香的家里有些乱,用现在的话来说老鼠进来都要开启导航。一间不大的低屋里,角上砌着小灶台,灶边一口小水缸,小窗下安几块床板,破草席下面铺着一层干燥的稻草,后半夜会有胆大的小老鼠在稻草上寻找遗漏的谷粒。阁栅上挂只破饭篮,板砧上放只破菜篮,床头边一双破曹篮,屋檐下两只破畚篮,不大的空间里杂七杂八堆放着居家生活用品和衣饰,她的木讷已习惯了当下的凌乱。
香是家里的独女,小时候活泼机灵,父母视她为掌上明珠。父亲朱祥茂在大成弄巷口租了一间门面开了红纸坊,与镇上胡开文墨庄、王虎臣笔坊相邻,结成文房小联盟做起了小本生意,当起了小老板,日子过得不咸不淡。八岁那年香患上脑膜炎后遗症,水仙花般的少女脑筋急转弯变傻了,在举手投足间总缺少那么一点火候,手里捏着一只干瘪的荷包无言地行走在巷弄里。此后村里人就在“香”字前面又加了“蛮卜”两字,蛮卜香。并私下议論其前生是否欠下孽债,今世遭遇报应了。在双亲的羽翼下蛮卜香过了几年衣食无忧的生活。几年后,双亲先后都走了,只剩下香一个人,平时叔伯亲眷们眷顾她的起居,靠父辈留下的一点家底打发日常里的衣食住行,转眼便到了豆蔻年华的岁月,过了花季,她进入老姑娘的行列。

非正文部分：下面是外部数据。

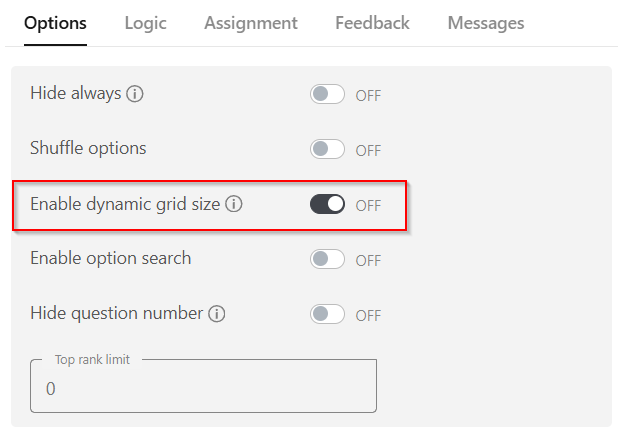Open the Feedback tab

(x=372, y=23)
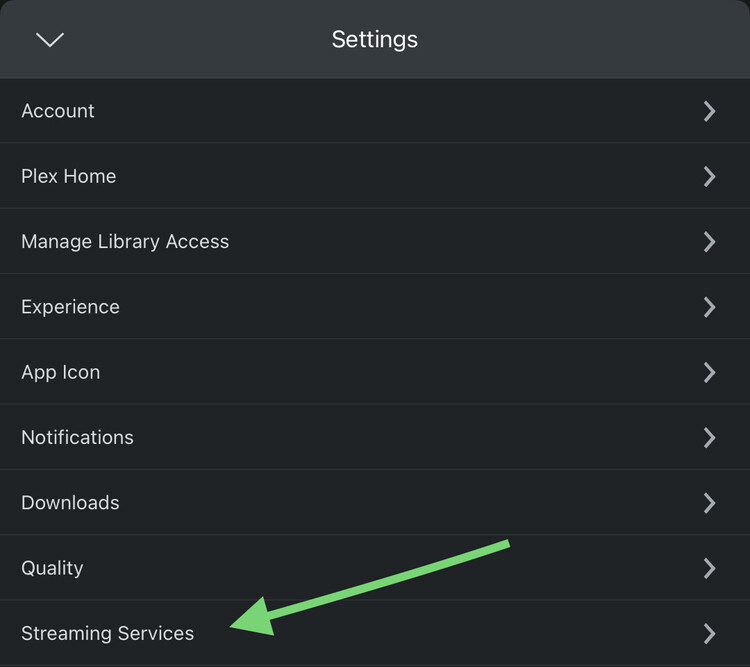The image size is (750, 667).
Task: Open the Quality text label
Action: (x=52, y=568)
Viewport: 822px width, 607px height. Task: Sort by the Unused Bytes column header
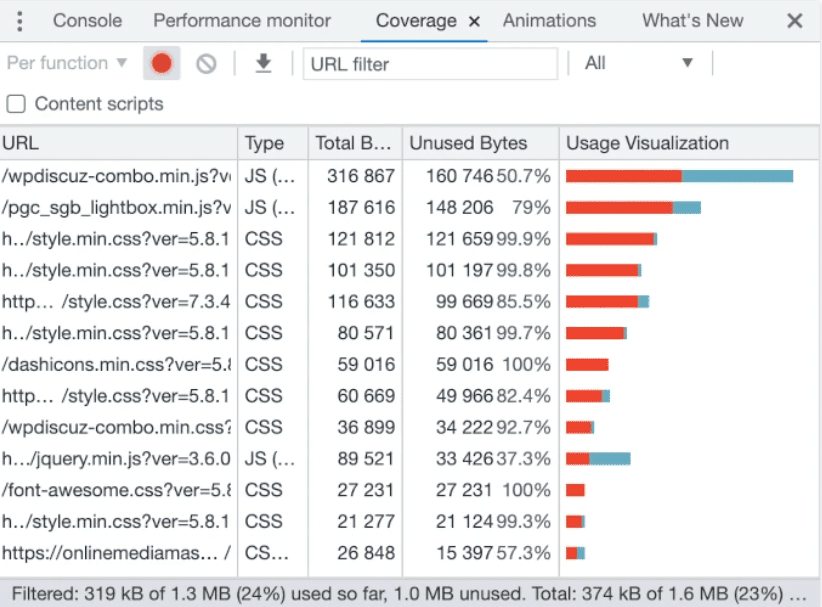coord(468,143)
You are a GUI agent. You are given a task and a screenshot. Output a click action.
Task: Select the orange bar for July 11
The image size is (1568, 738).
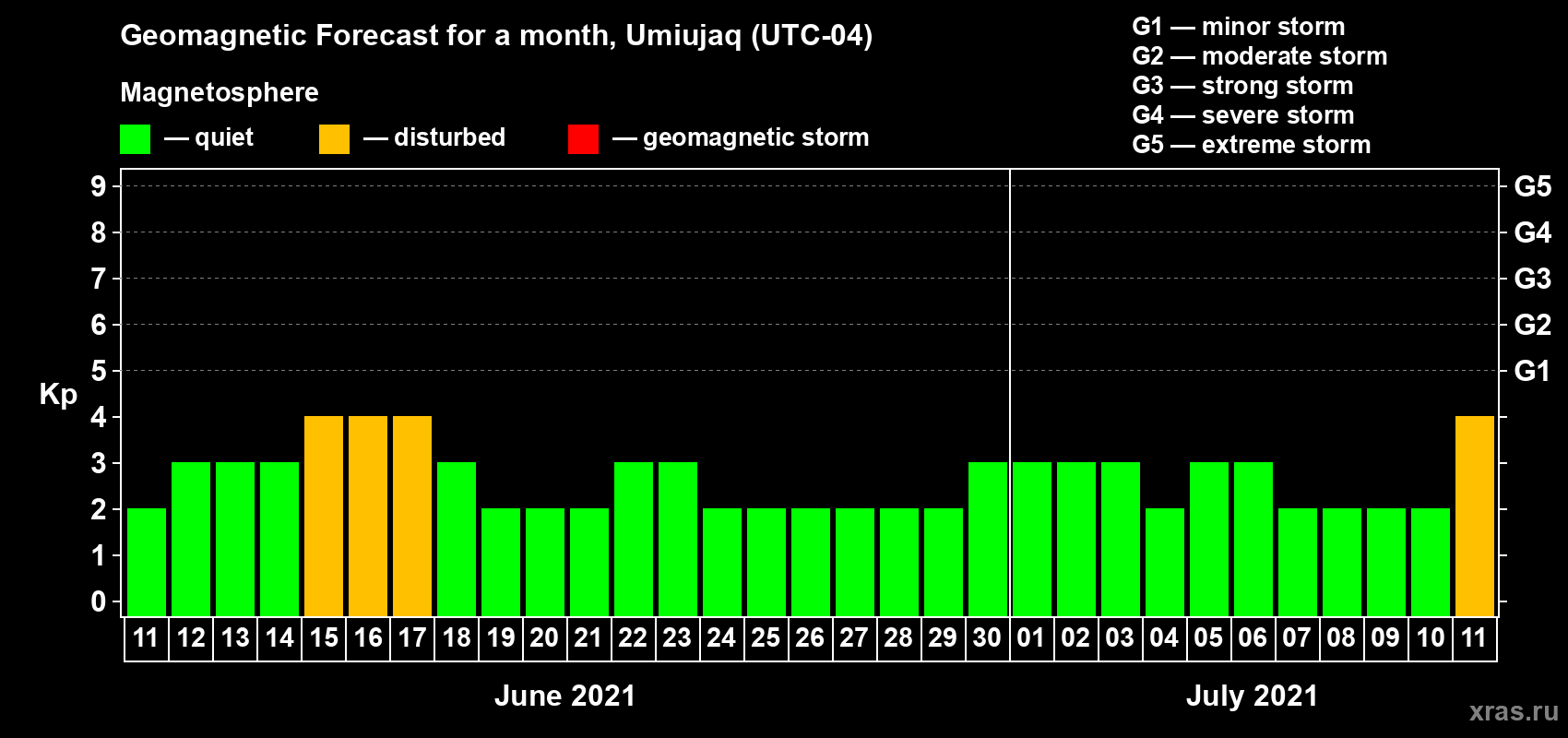[1475, 516]
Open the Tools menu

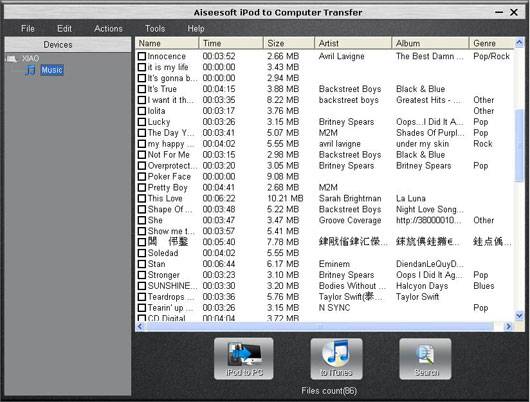(155, 29)
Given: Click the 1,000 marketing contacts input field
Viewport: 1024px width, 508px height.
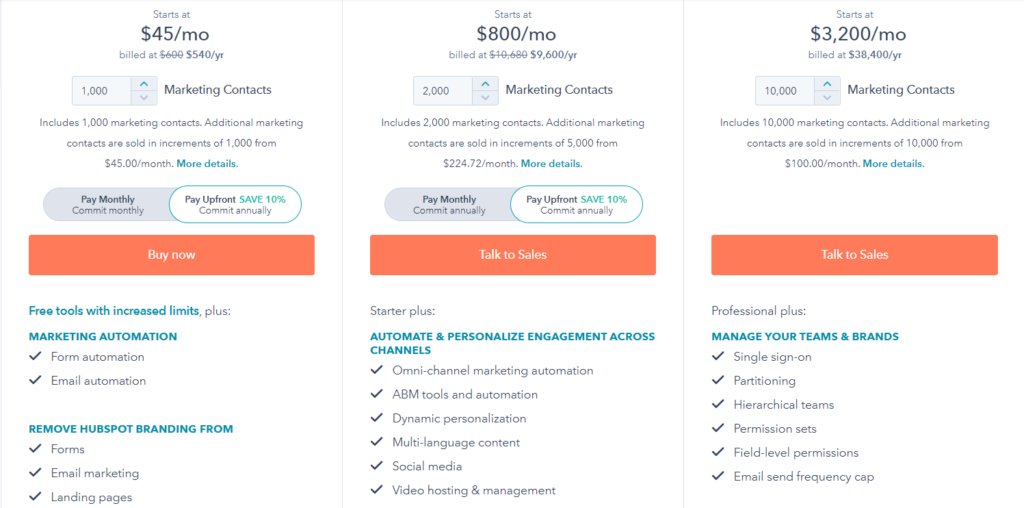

因为身体上的智障别人也不来找这份麻烦了,她的婚运一直不开。终于有人上门说媒了,直接说明了香的实际情况后,对方说山里人穷,是草鞋也就凑个双数吧,不嫌弃山里苦就好。
挑了个黄道吉日,廿八都的王姓后生猪兰雇了一辆蚱蜢般的手扶拖拉机,温柔地把她架上拖斗将她娶走,才有了她的第一次婚姻。车上,穿着大红灯芯绒的香在猪兰耳边轻轻对他说去你家了,你要对我好。猪兰点点头说会的。

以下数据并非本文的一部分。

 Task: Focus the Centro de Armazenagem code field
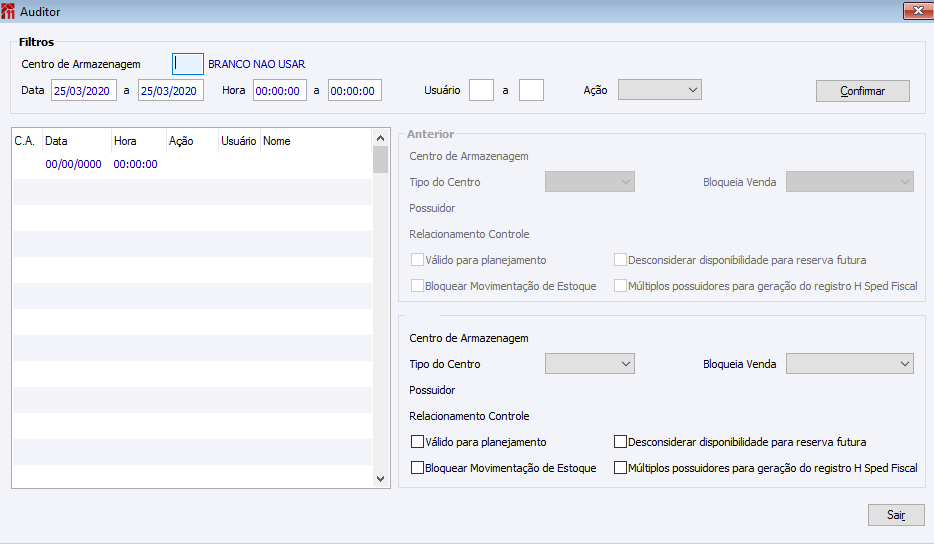[x=188, y=64]
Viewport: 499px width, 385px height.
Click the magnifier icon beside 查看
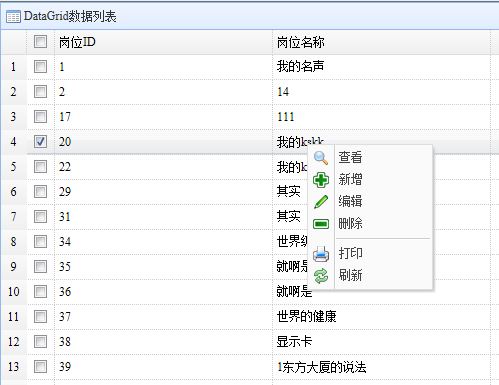321,158
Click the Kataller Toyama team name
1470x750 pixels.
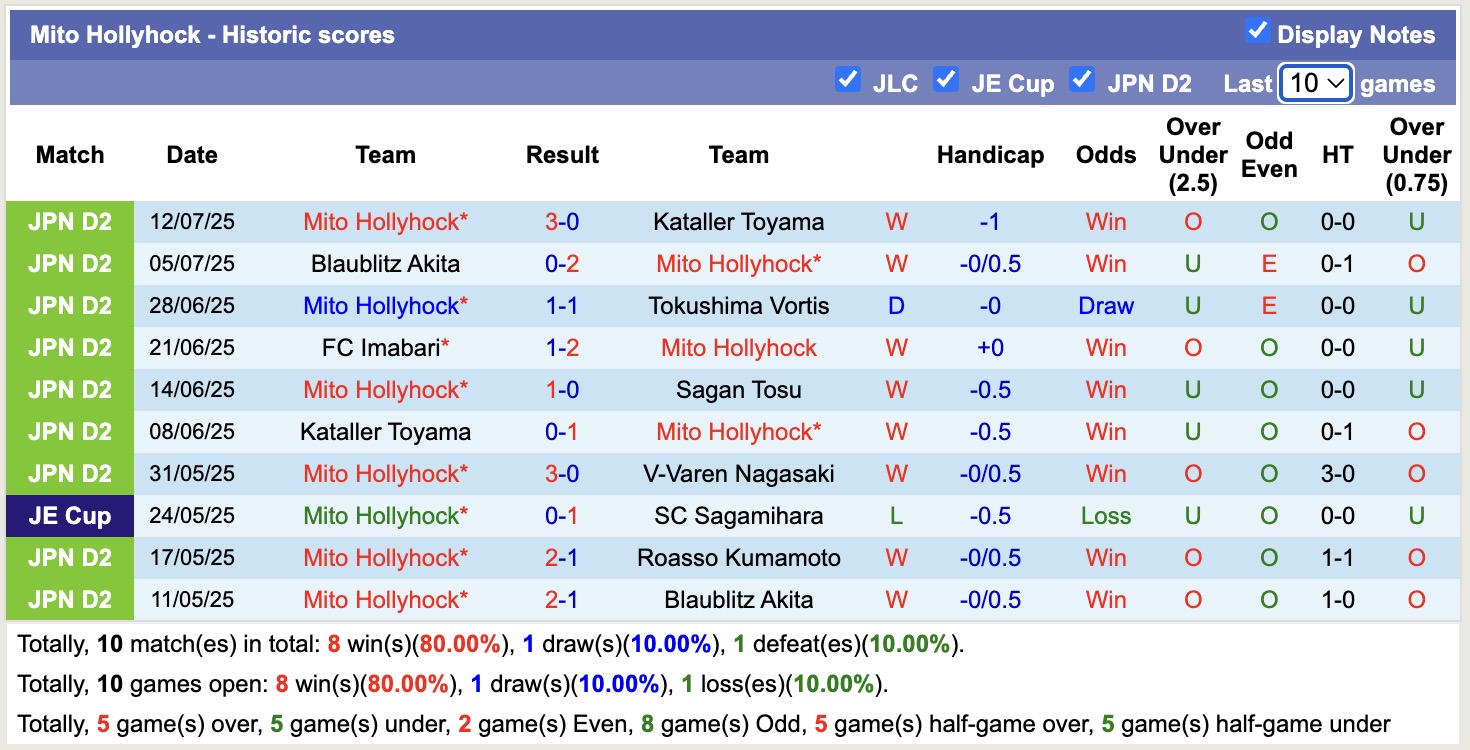pyautogui.click(x=739, y=222)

香知道自己的处境当初没提彩礼就把自己处理了。丈夫王猪兰也感觉自己捡到了一件便宜货,说实在的到集市上牵只羊回来没个几百块也拿不下来,毕竟多了一个人,冬天的被窝再不会那么冷,一日三餐的饭也总会冒热气了,还能指望给他生个聪明一点的胖小子接个香火,那就三生有幸祖坟冒烟了。

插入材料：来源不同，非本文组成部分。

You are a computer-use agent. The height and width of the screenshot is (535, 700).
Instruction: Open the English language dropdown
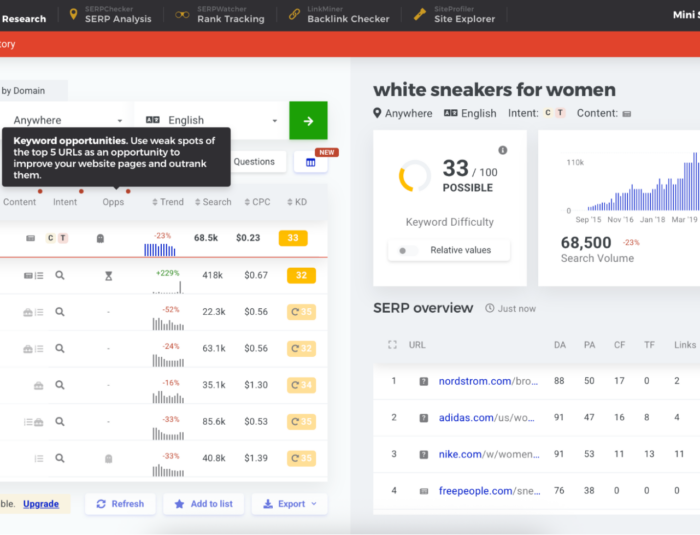pos(210,121)
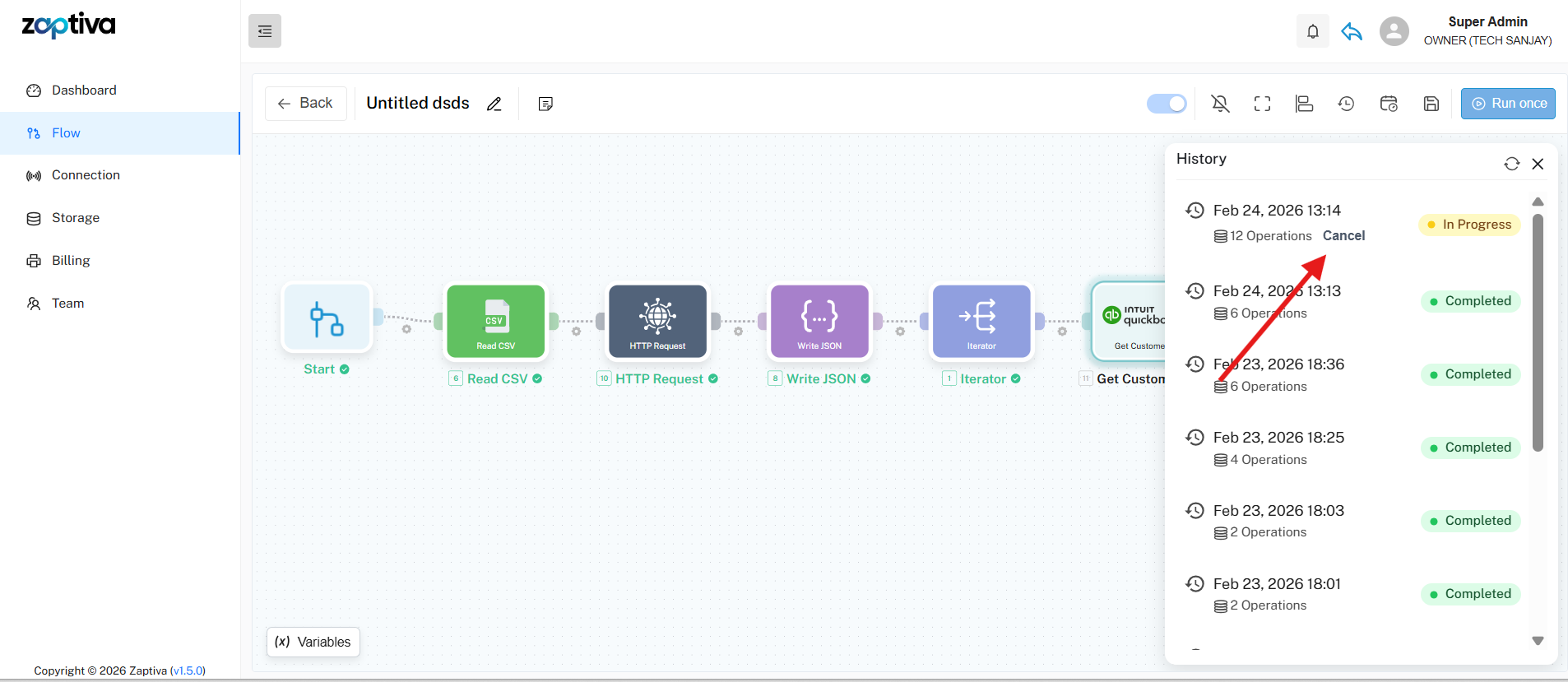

蛮卜香究竟不是一个过日子的人,真要她支撑起家庭的门面还是相当困难的,连说句话都被别人当笑话在村里闲传。她烧菜多以水煮为主,咸淡无常,烧饭有时像炒米,有时像稀粥。新婚那天起来就对人家数落着猪兰昨夜星辰里胡搅蛮缠中的无眠……端午节作兴包馄饨,她包的又大又壮实,一碗只能装三只,有几只破了,她就用另一块面皮替它贴上,猪兰说馄饨要有个馄饨的样子,你总不能把它包如此大,又不是草包。香说反正都要咬碎嚼细,呑下肚就都一样了。
你瞧你瞧,粗听她并不蛮卜。
那天猪兰叫香萝卜烧牛肉,香说你也不要特意弄怂人,我再蛮卜也知道萝卜又不是柴,怎么能把牛肉烧熟,有本事你来,猪兰摇摇头无语。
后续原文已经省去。